The appointment of Mario Draghi as prime minister of Italy in February boosted hopes that the former president of the European Central Bank will do what nobody else has managed to: address Italy’s structural weaknesses and raise its growth potential to the level of the euro area.
Expectations are high in Italy and across Europe. If Draghi succeeds in effectively leveraging the resources of the €750bn European recovery fund, it will facilitate the ECB’s exit from extraordinary monetary policy measures as suggested by former Governor of the Banque de France Jacques de Larosiere and OMFIF’s David Marsh. Furthermore, it will be politically easier for Germany and other ‘core’ European countries to make the case for further fiscal integration across the euro area and so finish the ‘incomplete’ economic and monetary union project.
In his first public speech to the Italian parliament, Draghi made clear that supply-side policies are the priority for Italy, very much in line with recommendations made by the European Commission. Closing the growth gap between Italy and the euro area will be achieved through a combination of structural reforms – taxation, public administration and justice – and a broad public investment plan focused on digitisation and green infrastructure. These supply-side policies are very different from demand-side policies, which have been launched over the last year to keep economies afloat during the pandemic.

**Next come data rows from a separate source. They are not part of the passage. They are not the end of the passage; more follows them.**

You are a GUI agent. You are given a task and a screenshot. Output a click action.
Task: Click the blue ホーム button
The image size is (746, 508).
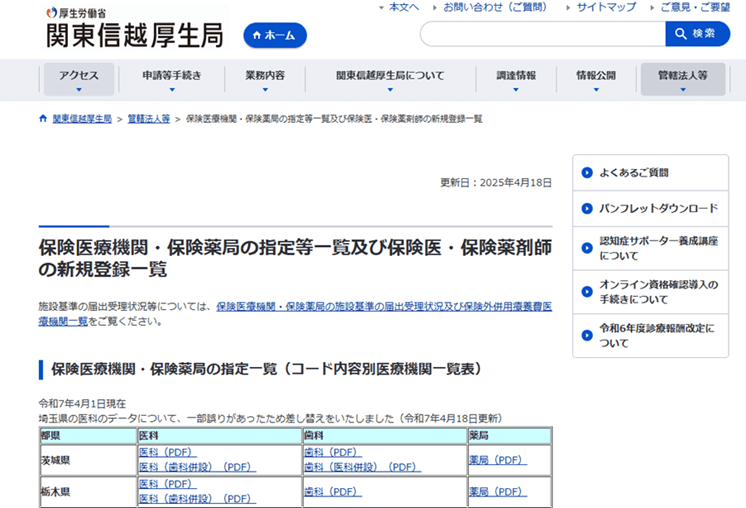coord(275,35)
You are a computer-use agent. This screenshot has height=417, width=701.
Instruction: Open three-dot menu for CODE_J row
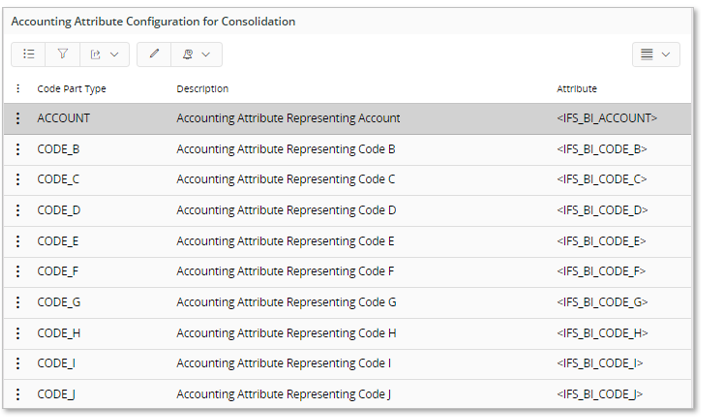coord(18,394)
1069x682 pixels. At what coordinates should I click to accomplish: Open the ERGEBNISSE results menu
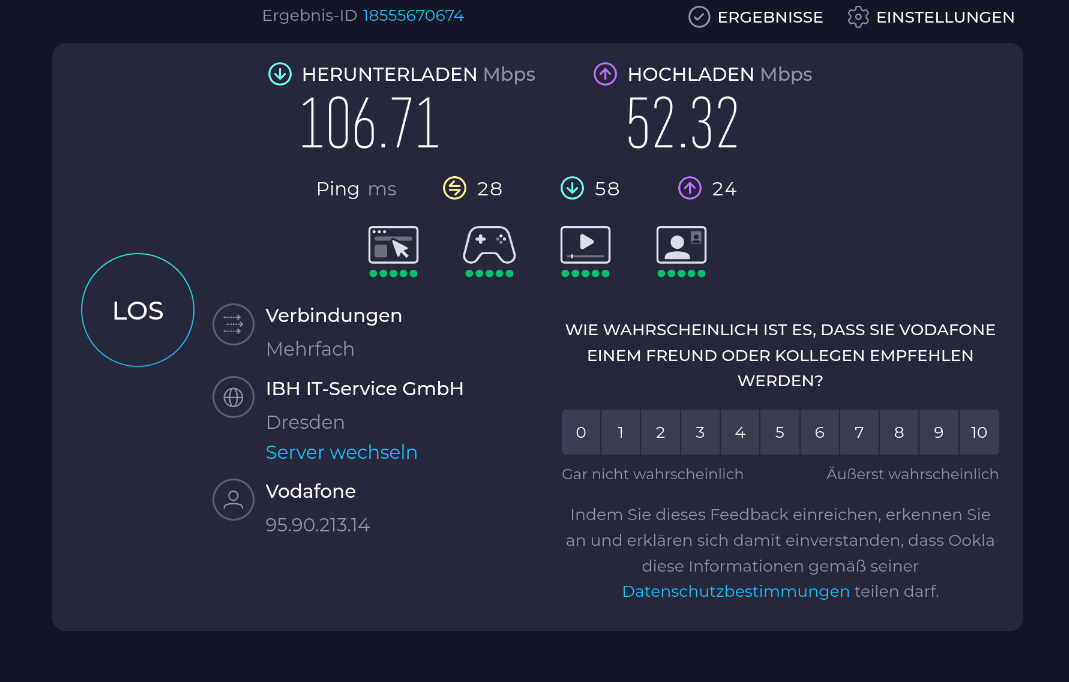[x=756, y=17]
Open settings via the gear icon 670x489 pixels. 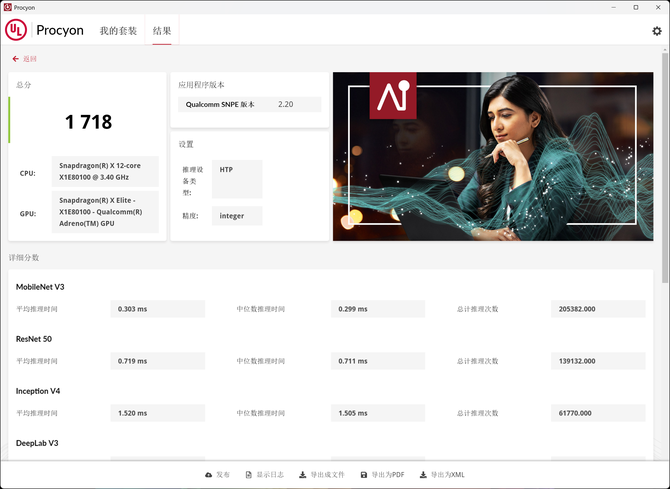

Draghi’s focus on supply-side structural reforms will come as no surprise to those who followed his years as president of the ECB. Since the 2008 financial crisis, the major concern of central bankers has been monetary policy being ‘the only game in town’. The pandemic has unleashed another game – fiscal policy – as resistance to rising public debt has been wiped out by the economic carnage caused by global recession. Another game will soon be added: structural supply side reforms, courtesy of the European Union-sponsored recovery fund.
Structural reforms and public investment plans for Italy such as those envisaged by Draghi and supported by the ERF provide great opportunities. The experience of countries such as Ireland and some central and eastern European countries in leveraging resources provided by European funds shows that the impact can be substantial.
But there are also significant risks. Italy has a long track record of an inability to address structural weaknesses, largely as a result of its volatile and fragmented political class. Italy’s take-up of EU structural funds is low and the country has been unable to reduce the economic gap between the north and south, despite a massive injection of EU structural funds over the last few decades.
Why should it be different with the ERF? Italy’s poor use of EU funds in the past has been closely associated with the institutional weakness of regional governments in charge of investing said funds. The ERF will be a national plan under the control of the central government. We will see whether Draghi can find success where others have failed.
Massimiliano Castelli is Managing Director and Head of Strategy and Advice for Official Institutions at UBS Asset Management.